(Collected data entries)
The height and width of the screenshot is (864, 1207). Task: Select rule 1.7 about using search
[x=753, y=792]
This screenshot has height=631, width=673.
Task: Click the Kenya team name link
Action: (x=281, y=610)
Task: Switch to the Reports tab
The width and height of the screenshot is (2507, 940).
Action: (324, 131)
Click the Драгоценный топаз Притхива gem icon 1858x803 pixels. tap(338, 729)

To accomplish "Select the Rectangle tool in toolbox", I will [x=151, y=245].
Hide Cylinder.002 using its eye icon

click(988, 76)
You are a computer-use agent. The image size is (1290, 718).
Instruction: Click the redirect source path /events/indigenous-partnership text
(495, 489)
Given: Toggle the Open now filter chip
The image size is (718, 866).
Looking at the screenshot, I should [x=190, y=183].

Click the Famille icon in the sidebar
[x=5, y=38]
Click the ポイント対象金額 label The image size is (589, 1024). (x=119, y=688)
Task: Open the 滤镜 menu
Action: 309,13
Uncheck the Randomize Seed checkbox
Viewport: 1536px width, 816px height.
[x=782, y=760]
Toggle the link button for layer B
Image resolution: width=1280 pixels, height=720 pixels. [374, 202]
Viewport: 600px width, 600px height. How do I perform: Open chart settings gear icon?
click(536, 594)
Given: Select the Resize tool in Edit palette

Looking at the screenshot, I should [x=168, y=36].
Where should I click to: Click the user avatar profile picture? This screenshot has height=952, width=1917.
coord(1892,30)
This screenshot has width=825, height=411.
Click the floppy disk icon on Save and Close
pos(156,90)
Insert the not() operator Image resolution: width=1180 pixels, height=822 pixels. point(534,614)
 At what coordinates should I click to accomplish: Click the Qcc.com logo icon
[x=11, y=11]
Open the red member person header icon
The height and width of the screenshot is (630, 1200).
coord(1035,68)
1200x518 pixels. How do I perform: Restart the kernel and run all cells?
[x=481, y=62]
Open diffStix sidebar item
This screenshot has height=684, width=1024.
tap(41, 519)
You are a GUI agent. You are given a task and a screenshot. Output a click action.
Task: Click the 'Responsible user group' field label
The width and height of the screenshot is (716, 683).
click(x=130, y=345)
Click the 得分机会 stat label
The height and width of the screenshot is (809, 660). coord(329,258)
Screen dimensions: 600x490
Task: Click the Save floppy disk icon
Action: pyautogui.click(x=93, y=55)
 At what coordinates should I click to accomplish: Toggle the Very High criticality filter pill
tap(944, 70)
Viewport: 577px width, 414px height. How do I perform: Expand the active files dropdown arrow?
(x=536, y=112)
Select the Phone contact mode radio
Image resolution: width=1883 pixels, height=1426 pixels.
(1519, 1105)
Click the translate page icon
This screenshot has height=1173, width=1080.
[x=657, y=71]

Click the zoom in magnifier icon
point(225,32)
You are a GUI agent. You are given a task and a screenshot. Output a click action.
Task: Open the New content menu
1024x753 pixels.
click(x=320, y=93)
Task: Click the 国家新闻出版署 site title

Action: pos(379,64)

> **Goal of the exercise**
Starting with the first line of the entries, transcribe every line up to and including the one with "Task: Switch to the Reports tab".

> **Result of the task**
The height and width of the screenshot is (864, 1207). Task: Select rule 1.7 about using search
[x=753, y=792]
This screenshot has height=631, width=673.
Task: Click the Kenya team name link
Action: (x=281, y=610)
Task: Switch to the Reports tab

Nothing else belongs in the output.